Effect of weekend admission for acute myocardial infarction on in-hospital mortality: A retrospective cohort study.
Int J Cardiol. 2014 Nov 6;179C:315-320
Authors: Isogai T, Yasunaga H, Matsui H, Tanaka H, Ueda T, Horiguchi H, Fushimi K
BACKGROUND: No previous nationwide study has examined whether there is a 'weekend effect' of higher mortality after admission for acute myocardial infarction (AMI) when percutaneous coronary intervention (PCI) is easily accessible.
METHODS: Using the Diagnosis Procedure Combination inpatient database in Japan, we identified AMI patients aged ≥20years who were admitted to acute care hospitals between July 1, 2010 and March 31, 2013. Multivariable regression models fitted with generalized estimating equations were used to determine the association between weekend admission and in-hospital mortality. Eligible patients were also classified into subgroups according to Killip class at admission.
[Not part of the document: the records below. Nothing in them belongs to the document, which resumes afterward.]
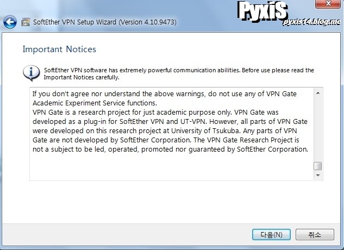Click the PyxiS watermark logo
Image resolution: width=344 pixels, height=250 pixels.
click(x=262, y=10)
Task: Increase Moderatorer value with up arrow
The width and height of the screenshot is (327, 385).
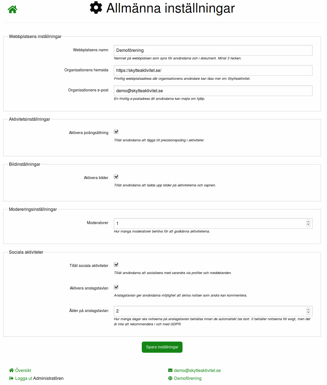Action: point(308,222)
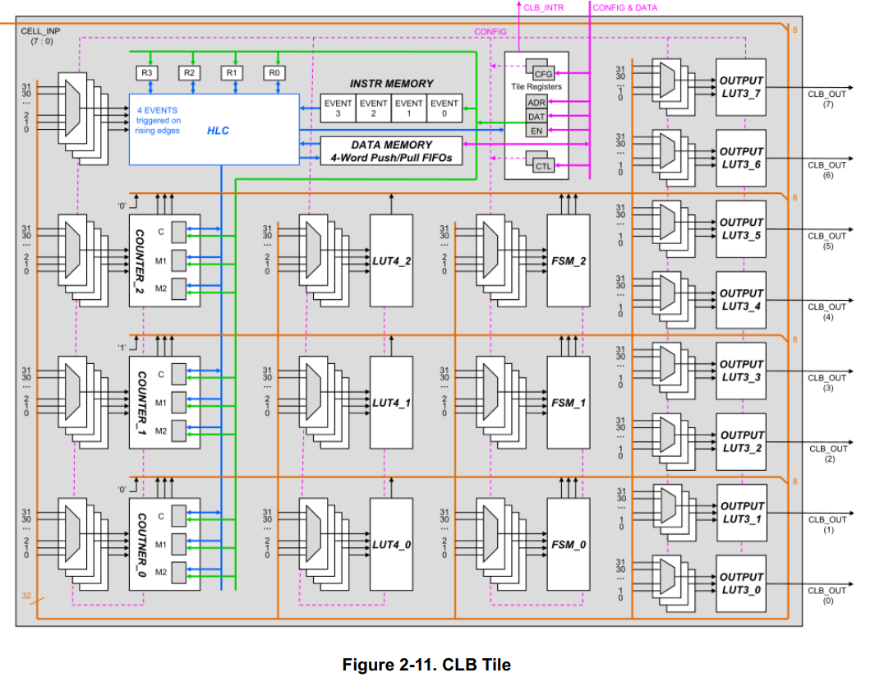Select the R0 register
This screenshot has width=875, height=682.
274,73
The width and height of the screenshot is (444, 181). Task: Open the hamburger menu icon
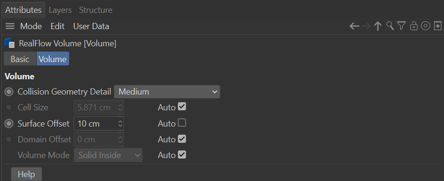pos(10,26)
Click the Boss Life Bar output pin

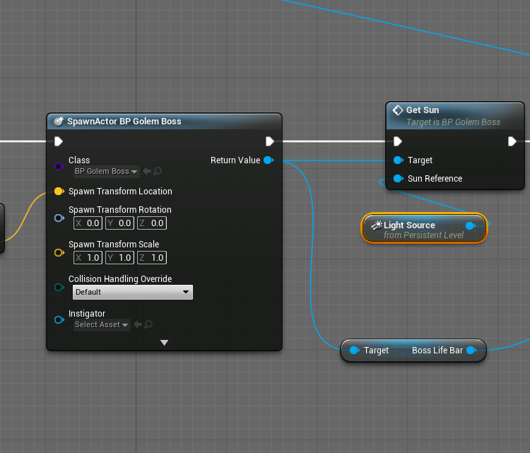[x=471, y=351]
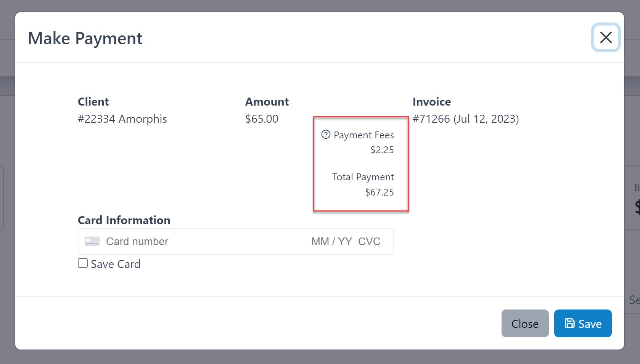Enable the Save Card checkbox
This screenshot has height=364, width=640.
pyautogui.click(x=82, y=263)
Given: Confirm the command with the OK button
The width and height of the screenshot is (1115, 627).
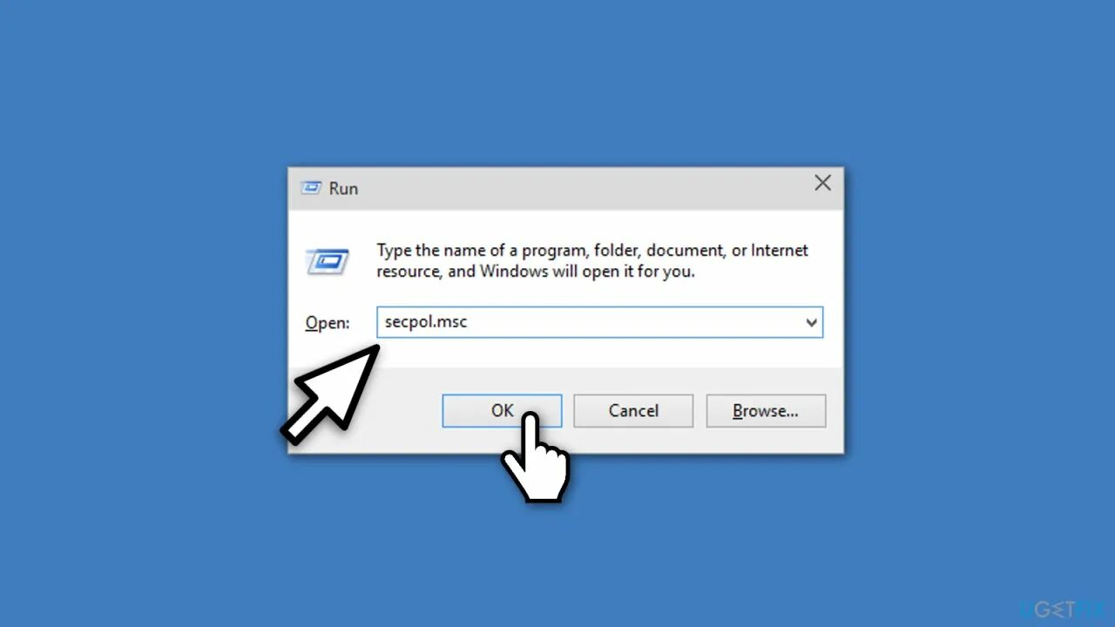Looking at the screenshot, I should [x=502, y=410].
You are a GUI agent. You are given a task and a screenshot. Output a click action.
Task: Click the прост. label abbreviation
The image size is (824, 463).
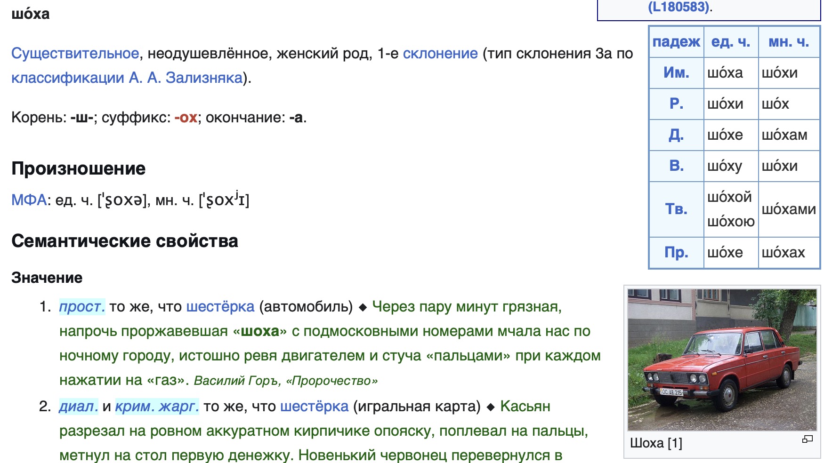point(82,307)
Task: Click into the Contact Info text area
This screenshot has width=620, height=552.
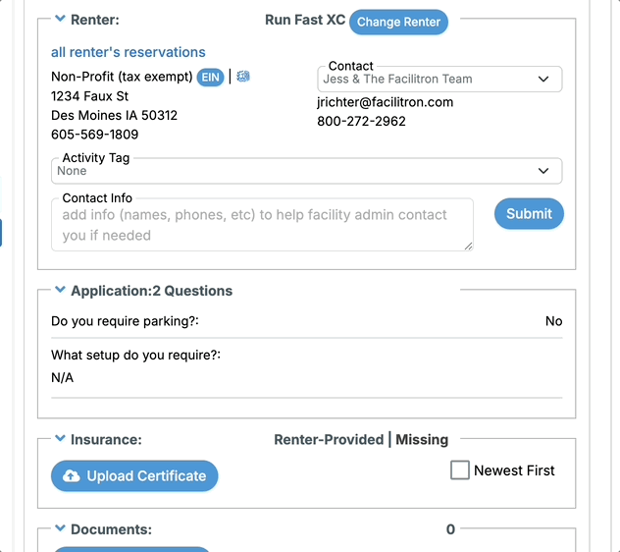Action: (262, 225)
RESULTS: Of 111,200 eligible patients, 30,847 patients were admitted on weekends and 80,353 patients on weekdays. Overall, the in-hospital mortality was significantly higher for weekend admission than for weekday admission (13.6% versus 11.4%; P<0.001; unadjusted odds ratio [OR] 1.222; 95% confidence interval [CI] 1.172 to 1.274), despite the higher rate of PCI performed on the day of admission (68.9% versus 64.8%; P<0.001). The association remained significant after adjusting for baseline characteristics, invasive procedures, and medications (adjusted OR 1.144, 95% CI 1.079 to 1.214). In subgroup analyses, the effect of weekend admission remained significant in the Killip II to IV subgroups, but became insignificant in the Killip I subgroup (adjusted OR 1.002, 95% CI 0.828 to 1.213).
CONCLUSIONS: This study showed that weekend admission for AMI was significantly associated with higher in-hospital mortality even in a setting where PCI was highly available.